Feb. 13--Mack-Cali Realty Corp., the Edison-based real estate investment trust, reported declines in earnings in the fourth quarter and all of 2008, another sign of trouble in the commercial real estate market.

Mack-Cali, which owns 22 office properties in Bergen and two in Passaic counties, reported Thursday that it earned $50.9 million in funds from operations, or 63 cents a share, in the fourth quarter, down from $73 million, or 89 cents a share, in the period in 2007 -- a 30 percent drop.

For all of 2008, the decline was much less pronounced. The company reported $279 million in funds from operations, or $3.46 a share, in all of 2008, down 5 percent from 2007, when it reported $294 million in funds from operations, or $3.56 a share.

Funds from operations, or FFO, is a widely used measure of real estate investment trusts' performance. To maintain federal tax breaks, REITs must distribute more than 90 percent of their taxable income to shareholders.

In a conference call with stock analysts Thursday morning, Mitchell Hersh, the company's president and chief executive officer, touted mortgages Mack-Cali recently has secured but expressed caution about the economy ahead.

Hersh said the recession seems different from other downturns and noted continuing turmoil in the financial markets that has led banks to pull tenants' credit lines.

"My best estimate is that this is going to be a long period of adjustment," Hersh said. The markets probably won't improve until much later in the year, he said. "There will be a lot less leverage."
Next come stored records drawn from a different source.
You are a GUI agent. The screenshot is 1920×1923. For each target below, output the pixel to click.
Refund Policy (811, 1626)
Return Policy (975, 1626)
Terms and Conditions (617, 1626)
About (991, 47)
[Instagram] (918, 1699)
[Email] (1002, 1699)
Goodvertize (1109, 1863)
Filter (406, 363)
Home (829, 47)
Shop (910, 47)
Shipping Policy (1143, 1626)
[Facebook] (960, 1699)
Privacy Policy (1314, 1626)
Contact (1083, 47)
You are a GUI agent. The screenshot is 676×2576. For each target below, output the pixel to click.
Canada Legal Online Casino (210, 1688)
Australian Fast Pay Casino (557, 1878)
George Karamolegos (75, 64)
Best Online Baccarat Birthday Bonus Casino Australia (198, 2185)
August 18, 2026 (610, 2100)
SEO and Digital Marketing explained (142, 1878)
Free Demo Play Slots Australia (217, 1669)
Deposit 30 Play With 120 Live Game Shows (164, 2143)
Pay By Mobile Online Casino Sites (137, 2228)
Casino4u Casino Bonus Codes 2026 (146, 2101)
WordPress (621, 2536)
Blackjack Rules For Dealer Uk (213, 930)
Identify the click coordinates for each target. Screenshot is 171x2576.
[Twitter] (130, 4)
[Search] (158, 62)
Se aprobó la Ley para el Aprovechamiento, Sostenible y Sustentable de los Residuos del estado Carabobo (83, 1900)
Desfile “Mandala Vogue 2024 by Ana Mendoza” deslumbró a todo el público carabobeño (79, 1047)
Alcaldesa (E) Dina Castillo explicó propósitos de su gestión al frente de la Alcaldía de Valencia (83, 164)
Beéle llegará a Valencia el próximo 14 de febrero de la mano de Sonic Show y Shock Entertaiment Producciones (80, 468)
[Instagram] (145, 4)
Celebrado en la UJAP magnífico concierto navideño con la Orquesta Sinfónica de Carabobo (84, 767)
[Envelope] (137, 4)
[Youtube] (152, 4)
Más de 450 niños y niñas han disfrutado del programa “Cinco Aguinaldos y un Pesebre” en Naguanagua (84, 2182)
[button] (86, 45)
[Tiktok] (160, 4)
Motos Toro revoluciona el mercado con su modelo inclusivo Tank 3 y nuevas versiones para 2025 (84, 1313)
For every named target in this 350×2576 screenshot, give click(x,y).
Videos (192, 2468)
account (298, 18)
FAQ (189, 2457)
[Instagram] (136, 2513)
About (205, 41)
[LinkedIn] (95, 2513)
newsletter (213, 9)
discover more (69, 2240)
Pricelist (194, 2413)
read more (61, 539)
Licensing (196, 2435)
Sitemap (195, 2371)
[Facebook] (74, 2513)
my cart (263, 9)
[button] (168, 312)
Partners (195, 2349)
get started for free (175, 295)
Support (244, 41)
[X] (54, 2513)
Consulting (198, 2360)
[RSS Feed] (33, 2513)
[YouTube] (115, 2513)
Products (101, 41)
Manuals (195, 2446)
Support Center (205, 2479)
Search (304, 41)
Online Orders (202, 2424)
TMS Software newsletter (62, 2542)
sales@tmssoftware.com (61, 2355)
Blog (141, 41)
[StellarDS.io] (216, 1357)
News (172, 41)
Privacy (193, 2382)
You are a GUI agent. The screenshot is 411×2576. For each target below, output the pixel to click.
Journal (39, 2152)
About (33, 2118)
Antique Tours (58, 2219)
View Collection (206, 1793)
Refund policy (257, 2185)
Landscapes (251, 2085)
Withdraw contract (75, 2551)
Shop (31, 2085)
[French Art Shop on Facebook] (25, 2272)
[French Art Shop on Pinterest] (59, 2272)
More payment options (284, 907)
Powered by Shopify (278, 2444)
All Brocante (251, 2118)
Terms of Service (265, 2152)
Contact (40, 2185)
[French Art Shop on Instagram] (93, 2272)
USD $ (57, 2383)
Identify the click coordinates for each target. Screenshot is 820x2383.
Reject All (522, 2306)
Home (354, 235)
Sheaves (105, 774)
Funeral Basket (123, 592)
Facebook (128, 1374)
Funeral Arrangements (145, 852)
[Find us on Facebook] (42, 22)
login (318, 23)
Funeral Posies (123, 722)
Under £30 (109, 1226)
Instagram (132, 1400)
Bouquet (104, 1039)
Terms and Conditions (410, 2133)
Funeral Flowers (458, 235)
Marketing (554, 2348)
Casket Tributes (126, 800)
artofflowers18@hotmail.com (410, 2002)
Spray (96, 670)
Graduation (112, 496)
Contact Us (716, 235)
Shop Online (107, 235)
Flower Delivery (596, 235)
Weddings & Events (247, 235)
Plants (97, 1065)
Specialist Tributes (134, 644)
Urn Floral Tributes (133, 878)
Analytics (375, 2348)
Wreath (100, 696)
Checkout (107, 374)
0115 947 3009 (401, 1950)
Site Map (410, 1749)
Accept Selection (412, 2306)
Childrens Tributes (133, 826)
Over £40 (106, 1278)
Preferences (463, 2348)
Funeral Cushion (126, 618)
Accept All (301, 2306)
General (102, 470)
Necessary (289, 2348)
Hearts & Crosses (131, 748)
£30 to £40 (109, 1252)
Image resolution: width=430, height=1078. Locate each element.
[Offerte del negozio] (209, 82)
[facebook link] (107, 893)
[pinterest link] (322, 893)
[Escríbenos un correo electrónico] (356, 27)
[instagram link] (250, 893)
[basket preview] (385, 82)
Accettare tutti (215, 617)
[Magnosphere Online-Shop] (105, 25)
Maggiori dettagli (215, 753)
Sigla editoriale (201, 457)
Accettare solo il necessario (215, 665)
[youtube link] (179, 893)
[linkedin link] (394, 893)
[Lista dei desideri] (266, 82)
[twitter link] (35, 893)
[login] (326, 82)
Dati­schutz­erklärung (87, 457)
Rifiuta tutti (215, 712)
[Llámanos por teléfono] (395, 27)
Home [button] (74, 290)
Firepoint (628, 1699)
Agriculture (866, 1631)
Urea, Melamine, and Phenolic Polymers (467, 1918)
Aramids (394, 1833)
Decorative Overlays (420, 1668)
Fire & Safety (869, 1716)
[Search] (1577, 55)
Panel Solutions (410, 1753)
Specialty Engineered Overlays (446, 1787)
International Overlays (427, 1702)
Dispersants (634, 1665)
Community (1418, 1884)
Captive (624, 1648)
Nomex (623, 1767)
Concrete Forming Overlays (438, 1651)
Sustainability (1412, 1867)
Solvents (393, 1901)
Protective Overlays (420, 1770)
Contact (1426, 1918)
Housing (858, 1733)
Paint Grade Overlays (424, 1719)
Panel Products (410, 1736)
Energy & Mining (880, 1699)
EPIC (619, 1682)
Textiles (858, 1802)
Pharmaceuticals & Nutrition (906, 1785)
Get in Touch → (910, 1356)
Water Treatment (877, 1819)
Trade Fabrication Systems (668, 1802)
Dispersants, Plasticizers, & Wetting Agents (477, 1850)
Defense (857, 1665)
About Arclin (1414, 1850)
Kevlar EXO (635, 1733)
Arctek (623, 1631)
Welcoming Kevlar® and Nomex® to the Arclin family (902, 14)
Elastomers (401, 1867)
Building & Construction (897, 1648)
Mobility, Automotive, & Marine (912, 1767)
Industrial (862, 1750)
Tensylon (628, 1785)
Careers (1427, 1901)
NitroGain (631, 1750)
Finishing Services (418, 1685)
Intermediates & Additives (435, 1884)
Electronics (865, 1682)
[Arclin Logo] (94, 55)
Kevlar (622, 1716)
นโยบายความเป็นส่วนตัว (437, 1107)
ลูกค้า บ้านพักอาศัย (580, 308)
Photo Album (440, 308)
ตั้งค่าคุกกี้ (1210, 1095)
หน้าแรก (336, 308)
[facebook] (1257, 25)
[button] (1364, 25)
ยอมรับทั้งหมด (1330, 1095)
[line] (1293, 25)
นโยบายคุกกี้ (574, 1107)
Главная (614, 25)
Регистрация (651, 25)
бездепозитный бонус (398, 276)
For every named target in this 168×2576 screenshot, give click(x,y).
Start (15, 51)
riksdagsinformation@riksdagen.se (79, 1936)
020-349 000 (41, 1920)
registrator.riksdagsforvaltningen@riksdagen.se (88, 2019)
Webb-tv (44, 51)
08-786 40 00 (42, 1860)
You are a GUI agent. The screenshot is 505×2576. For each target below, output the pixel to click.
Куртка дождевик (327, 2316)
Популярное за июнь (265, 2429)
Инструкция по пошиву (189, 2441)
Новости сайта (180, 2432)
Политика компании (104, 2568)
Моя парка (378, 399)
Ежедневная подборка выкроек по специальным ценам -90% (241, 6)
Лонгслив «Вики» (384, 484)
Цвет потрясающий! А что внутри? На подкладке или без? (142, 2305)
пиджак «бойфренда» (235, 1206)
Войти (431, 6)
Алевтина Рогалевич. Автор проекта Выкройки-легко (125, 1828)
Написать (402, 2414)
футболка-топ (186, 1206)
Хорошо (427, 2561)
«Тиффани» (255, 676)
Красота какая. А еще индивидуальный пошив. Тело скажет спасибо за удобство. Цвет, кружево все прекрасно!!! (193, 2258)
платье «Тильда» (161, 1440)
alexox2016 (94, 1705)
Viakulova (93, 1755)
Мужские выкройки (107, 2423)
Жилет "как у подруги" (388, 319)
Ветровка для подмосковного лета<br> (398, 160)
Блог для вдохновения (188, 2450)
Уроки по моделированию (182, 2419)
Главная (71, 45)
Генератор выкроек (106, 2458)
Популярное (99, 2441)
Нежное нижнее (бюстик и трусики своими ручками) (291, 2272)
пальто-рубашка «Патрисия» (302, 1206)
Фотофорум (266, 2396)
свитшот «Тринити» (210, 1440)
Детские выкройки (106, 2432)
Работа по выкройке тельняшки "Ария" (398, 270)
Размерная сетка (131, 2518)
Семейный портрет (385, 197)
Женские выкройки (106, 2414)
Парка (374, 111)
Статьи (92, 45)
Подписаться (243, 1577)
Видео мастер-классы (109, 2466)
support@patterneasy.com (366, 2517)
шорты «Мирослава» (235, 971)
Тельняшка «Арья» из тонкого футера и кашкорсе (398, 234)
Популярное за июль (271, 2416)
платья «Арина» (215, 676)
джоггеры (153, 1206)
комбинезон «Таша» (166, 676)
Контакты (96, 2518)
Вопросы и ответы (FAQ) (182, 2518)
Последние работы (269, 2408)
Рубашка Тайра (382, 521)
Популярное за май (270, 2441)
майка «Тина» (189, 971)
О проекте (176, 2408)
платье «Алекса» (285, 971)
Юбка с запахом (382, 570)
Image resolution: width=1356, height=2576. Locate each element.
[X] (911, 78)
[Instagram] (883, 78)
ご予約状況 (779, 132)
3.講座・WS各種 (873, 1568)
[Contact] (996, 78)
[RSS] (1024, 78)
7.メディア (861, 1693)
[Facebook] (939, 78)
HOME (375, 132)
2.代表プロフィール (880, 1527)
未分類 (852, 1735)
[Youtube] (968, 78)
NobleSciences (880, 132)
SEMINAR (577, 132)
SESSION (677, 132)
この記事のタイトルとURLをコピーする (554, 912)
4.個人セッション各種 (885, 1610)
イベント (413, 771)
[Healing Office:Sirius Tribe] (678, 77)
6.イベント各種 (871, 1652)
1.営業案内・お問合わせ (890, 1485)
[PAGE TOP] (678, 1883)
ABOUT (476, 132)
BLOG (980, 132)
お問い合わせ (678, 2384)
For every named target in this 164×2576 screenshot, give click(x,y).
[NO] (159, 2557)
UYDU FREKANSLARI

While the economy may rebound at the end of the year, job growth related to infrastructure projects to be funded by the federal government likely won't result in more leasing, Hersh said.

"I am not confident necessarily that the job growth that we're going to see is going to result in much demand for office" space, except for some tenants that could benefit from the spending, he said.

Tight credit markets have pinched the REIT industry in recent months. Because financing has become too expensive or unavailable, many REITs have suspended dividends or given out stock instead to save cash, taking advantage of a new Internal Revenue Service rule. Mack-Cali has not invoked that option.